## Exercise instructions:
The answer must be the full set of records, repeated exactly.

## Records shown:

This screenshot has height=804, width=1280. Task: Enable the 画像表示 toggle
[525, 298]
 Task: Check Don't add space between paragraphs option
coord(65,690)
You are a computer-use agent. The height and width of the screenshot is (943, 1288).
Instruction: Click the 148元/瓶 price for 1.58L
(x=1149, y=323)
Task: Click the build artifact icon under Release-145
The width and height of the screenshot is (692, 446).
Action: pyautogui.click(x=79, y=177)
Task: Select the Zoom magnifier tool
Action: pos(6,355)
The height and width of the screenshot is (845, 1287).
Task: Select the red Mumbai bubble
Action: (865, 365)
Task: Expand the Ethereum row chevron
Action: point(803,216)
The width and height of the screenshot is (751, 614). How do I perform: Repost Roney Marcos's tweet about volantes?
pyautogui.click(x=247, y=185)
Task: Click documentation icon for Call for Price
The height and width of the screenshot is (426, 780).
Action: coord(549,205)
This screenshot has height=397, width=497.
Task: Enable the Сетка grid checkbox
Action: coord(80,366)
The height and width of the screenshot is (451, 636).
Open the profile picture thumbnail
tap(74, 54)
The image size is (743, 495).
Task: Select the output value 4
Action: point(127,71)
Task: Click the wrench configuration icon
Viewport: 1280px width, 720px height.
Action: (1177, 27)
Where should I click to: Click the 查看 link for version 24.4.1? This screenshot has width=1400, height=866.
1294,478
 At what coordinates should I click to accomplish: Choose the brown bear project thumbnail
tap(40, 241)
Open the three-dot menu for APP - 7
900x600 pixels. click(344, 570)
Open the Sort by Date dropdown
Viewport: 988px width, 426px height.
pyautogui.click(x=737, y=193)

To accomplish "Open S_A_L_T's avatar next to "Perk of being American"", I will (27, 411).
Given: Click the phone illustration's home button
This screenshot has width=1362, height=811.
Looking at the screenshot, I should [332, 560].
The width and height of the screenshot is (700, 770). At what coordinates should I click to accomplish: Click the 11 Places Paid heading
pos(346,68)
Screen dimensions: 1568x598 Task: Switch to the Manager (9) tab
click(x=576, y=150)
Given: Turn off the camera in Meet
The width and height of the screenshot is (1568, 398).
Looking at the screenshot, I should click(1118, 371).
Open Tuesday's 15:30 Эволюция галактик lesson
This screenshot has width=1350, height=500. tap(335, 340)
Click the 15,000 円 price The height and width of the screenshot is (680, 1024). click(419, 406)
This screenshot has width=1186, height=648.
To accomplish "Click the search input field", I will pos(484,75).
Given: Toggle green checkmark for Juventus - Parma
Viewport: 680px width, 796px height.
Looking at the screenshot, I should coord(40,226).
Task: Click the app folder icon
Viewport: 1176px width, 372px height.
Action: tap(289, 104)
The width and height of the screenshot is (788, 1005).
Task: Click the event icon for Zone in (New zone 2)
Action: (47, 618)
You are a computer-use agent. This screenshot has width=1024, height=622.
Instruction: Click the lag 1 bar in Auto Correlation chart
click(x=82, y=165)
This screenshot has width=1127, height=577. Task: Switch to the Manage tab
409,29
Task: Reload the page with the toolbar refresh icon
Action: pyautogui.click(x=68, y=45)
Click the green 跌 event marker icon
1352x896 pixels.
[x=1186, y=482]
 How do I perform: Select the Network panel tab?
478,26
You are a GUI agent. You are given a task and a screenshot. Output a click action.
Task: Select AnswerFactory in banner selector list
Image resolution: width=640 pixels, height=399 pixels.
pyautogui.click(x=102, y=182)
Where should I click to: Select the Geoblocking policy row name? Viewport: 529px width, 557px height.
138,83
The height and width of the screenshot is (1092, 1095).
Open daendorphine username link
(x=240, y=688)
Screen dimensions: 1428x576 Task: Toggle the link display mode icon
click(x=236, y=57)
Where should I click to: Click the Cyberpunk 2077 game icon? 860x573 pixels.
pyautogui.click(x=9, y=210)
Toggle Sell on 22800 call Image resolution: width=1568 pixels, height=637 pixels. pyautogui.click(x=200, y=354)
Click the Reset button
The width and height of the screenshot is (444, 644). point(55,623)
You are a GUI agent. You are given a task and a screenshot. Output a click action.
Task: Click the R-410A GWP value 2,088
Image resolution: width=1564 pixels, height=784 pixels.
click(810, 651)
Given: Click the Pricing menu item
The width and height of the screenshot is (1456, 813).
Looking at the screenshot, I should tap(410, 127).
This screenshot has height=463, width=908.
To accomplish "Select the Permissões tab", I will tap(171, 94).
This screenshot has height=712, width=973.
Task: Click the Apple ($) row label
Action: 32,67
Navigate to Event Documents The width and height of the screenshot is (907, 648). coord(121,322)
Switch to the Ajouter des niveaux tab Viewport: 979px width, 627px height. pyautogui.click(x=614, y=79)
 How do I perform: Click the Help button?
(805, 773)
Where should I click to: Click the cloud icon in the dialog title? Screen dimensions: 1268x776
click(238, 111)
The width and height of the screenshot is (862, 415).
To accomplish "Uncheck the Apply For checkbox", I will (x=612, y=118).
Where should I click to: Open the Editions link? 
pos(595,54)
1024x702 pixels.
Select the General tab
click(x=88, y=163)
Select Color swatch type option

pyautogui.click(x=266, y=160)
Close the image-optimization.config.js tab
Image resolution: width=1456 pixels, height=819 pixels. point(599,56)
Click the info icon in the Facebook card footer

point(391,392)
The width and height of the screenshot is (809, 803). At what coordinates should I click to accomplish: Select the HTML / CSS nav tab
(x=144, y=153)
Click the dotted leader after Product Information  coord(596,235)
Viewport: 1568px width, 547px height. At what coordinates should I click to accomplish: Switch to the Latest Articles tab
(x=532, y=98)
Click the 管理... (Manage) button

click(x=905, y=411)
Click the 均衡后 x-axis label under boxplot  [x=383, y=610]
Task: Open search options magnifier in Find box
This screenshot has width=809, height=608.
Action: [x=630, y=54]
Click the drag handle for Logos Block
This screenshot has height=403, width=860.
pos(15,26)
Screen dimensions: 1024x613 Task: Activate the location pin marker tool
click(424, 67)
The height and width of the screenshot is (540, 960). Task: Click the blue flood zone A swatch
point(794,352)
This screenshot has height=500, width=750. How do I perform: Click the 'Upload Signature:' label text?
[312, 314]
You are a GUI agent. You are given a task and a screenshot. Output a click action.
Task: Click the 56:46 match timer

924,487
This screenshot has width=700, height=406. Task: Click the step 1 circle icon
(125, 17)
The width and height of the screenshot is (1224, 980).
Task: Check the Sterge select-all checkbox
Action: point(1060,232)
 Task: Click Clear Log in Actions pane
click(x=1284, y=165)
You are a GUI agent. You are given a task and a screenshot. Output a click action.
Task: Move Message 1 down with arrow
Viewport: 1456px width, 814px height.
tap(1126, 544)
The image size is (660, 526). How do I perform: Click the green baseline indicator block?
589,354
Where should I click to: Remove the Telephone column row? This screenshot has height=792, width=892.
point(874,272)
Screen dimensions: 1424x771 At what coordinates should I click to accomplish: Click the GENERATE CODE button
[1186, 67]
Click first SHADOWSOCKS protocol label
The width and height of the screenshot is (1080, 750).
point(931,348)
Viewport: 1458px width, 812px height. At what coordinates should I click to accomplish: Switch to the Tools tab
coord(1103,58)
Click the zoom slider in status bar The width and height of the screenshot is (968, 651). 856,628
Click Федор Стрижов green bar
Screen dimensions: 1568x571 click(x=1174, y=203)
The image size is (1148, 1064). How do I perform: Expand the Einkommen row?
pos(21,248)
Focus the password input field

## Result for this task:
This screenshot has height=804, width=1280. Task: Enable the 画像表示 toggle
[525, 298]
 Task: Check Don't add space between paragraphs option
coord(65,690)
You are a computer-use agent. The height and width of the screenshot is (943, 1288).
Instruction: Click the 148元/瓶 price for 1.58L
(x=1149, y=323)
Task: Click the build artifact icon under Release-145
The width and height of the screenshot is (692, 446).
Action: pyautogui.click(x=79, y=177)
Task: Select the Zoom magnifier tool
Action: pos(6,355)
The height and width of the screenshot is (845, 1287).
Task: Select the red Mumbai bubble
Action: (865, 365)
Task: Expand the Ethereum row chevron
Action: point(803,216)
The width and height of the screenshot is (751, 614). How do I perform: Repost Roney Marcos's tweet about volantes?
pyautogui.click(x=247, y=185)
Task: Click documentation icon for Call for Price
The height and width of the screenshot is (426, 780).
Action: coord(549,205)
This screenshot has height=397, width=497.
Task: Enable the Сетка grid checkbox
Action: coord(80,366)
The height and width of the screenshot is (451, 636).
Open the profile picture thumbnail
tap(74, 54)
The image size is (743, 495).
Task: Select the output value 4
Action: point(127,71)
Task: Click the wrench configuration icon
Viewport: 1280px width, 720px height.
Action: (1177, 27)
Where should I click to: Click the 查看 link for version 24.4.1? This screenshot has width=1400, height=866.
1294,478
 At what coordinates should I click to accomplish: Choose the brown bear project thumbnail
tap(40, 241)
Open the three-dot menu for APP - 7
900x600 pixels. click(344, 570)
Open the Sort by Date dropdown
Viewport: 988px width, 426px height.
pyautogui.click(x=737, y=193)

To accomplish "Open S_A_L_T's avatar next to "Perk of being American"", I will (27, 411).
Given: Click the phone illustration's home button
This screenshot has width=1362, height=811.
Looking at the screenshot, I should [332, 560].
The width and height of the screenshot is (700, 770). At what coordinates should I click to accomplish: Click the 11 Places Paid heading
pos(346,68)
Screen dimensions: 1568x598 Task: Switch to the Manager (9) tab
click(x=576, y=150)
Given: Turn off the camera in Meet
The width and height of the screenshot is (1568, 398).
Looking at the screenshot, I should click(1118, 371).
Open Tuesday's 15:30 Эволюция галактик lesson
This screenshot has width=1350, height=500. tap(335, 340)
Click the 15,000 円 price The height and width of the screenshot is (680, 1024). click(419, 406)
This screenshot has width=1186, height=648.
To accomplish "Click the search input field", I will pos(484,75).
Given: Toggle green checkmark for Juventus - Parma
Viewport: 680px width, 796px height.
Looking at the screenshot, I should coord(40,226).
Task: Click the app folder icon
Viewport: 1176px width, 372px height.
Action: tap(289, 104)
The width and height of the screenshot is (788, 1005).
Task: Click the event icon for Zone in (New zone 2)
Action: (47, 618)
You are a computer-use agent. This screenshot has width=1024, height=622.
Instruction: Click the lag 1 bar in Auto Correlation chart
click(x=82, y=165)
This screenshot has width=1127, height=577. Task: Switch to the Manage tab
409,29
Task: Reload the page with the toolbar refresh icon
Action: pyautogui.click(x=68, y=45)
Click the green 跌 event marker icon
1352x896 pixels.
[x=1186, y=482]
 How do I perform: Select the Network panel tab?
478,26
You are a GUI agent. You are given a task and a screenshot. Output a click action.
Task: Select AnswerFactory in banner selector list
Image resolution: width=640 pixels, height=399 pixels.
pyautogui.click(x=102, y=182)
Where should I click to: Select the Geoblocking policy row name? Viewport: 529px width, 557px height.
138,83
The height and width of the screenshot is (1092, 1095).
Open daendorphine username link
(x=240, y=688)
Screen dimensions: 1428x576 Task: Toggle the link display mode icon
click(x=236, y=57)
Where should I click to: Click the Cyberpunk 2077 game icon? 860x573 pixels.
pyautogui.click(x=9, y=210)
Toggle Sell on 22800 call Image resolution: width=1568 pixels, height=637 pixels. pyautogui.click(x=200, y=354)
Click the Reset button
The width and height of the screenshot is (444, 644). point(55,623)
You are a GUI agent. You are given a task and a screenshot. Output a click action.
Task: Click the R-410A GWP value 2,088
Image resolution: width=1564 pixels, height=784 pixels.
click(810, 651)
Given: Click the Pricing menu item
The width and height of the screenshot is (1456, 813).
Looking at the screenshot, I should tap(410, 127).
This screenshot has height=463, width=908.
To accomplish "Select the Permissões tab", I will tap(171, 94).
This screenshot has height=712, width=973.
Task: Click the Apple ($) row label
Action: 32,67
Navigate to Event Documents The width and height of the screenshot is (907, 648). coord(121,322)
Switch to the Ajouter des niveaux tab Viewport: 979px width, 627px height. pyautogui.click(x=614, y=79)
 How do I perform: Click the Help button?
(805, 773)
Where should I click to: Click the cloud icon in the dialog title? Screen dimensions: 1268x776
click(238, 111)
The width and height of the screenshot is (862, 415).
To accomplish "Uncheck the Apply For checkbox", I will (x=612, y=118).
Where should I click to: Open the Editions link? 
pos(595,54)
1024x702 pixels.
Select the General tab
click(x=88, y=163)
Select Color swatch type option

pyautogui.click(x=266, y=160)
Close the image-optimization.config.js tab
Image resolution: width=1456 pixels, height=819 pixels. point(599,56)
Click the info icon in the Facebook card footer

point(391,392)
The width and height of the screenshot is (809, 803). At what coordinates should I click to accomplish: Select the HTML / CSS nav tab
(x=144, y=153)
Click the dotted leader after Product Information  coord(596,235)
Viewport: 1568px width, 547px height. At what coordinates should I click to accomplish: Switch to the Latest Articles tab
(x=532, y=98)
Click the 管理... (Manage) button

click(x=905, y=411)
Click the 均衡后 x-axis label under boxplot  [x=383, y=610]
Task: Open search options magnifier in Find box
This screenshot has width=809, height=608.
Action: [x=630, y=54]
Click the drag handle for Logos Block
This screenshot has height=403, width=860.
pos(15,26)
Screen dimensions: 1024x613 Task: Activate the location pin marker tool
click(424, 67)
The height and width of the screenshot is (540, 960). Task: Click the blue flood zone A swatch
point(794,352)
This screenshot has height=500, width=750. How do I perform: Click the 'Upload Signature:' label text?
[312, 314]
You are a GUI agent. You are given a task and a screenshot. Output a click action.
Task: Click the 56:46 match timer

924,487
This screenshot has width=700, height=406. Task: Click the step 1 circle icon
(125, 17)
The width and height of the screenshot is (1224, 980).
Task: Check the Sterge select-all checkbox
Action: point(1060,232)
 Task: Click Clear Log in Actions pane
click(x=1284, y=165)
You are a GUI agent. You are given a task and a screenshot. Output a click action.
Task: Move Message 1 down with arrow
Viewport: 1456px width, 814px height.
tap(1126, 544)
The image size is (660, 526). How do I perform: Click the green baseline indicator block?
589,354
Where should I click to: Remove the Telephone column row? This screenshot has height=792, width=892.
point(874,272)
Screen dimensions: 1424x771 At what coordinates should I click to accomplish: Click the GENERATE CODE button
[1186, 67]
Click first SHADOWSOCKS protocol label
The width and height of the screenshot is (1080, 750).
point(931,348)
Viewport: 1458px width, 812px height. At what coordinates should I click to accomplish: Switch to the Tools tab
coord(1103,58)
Click the zoom slider in status bar The width and height of the screenshot is (968, 651). 856,628
Click Федор Стрижов green bar
Screen dimensions: 1568x571 click(x=1174, y=203)
The image size is (1148, 1064). How do I perform: Expand the Einkommen row?
pos(21,248)
Focus the password input field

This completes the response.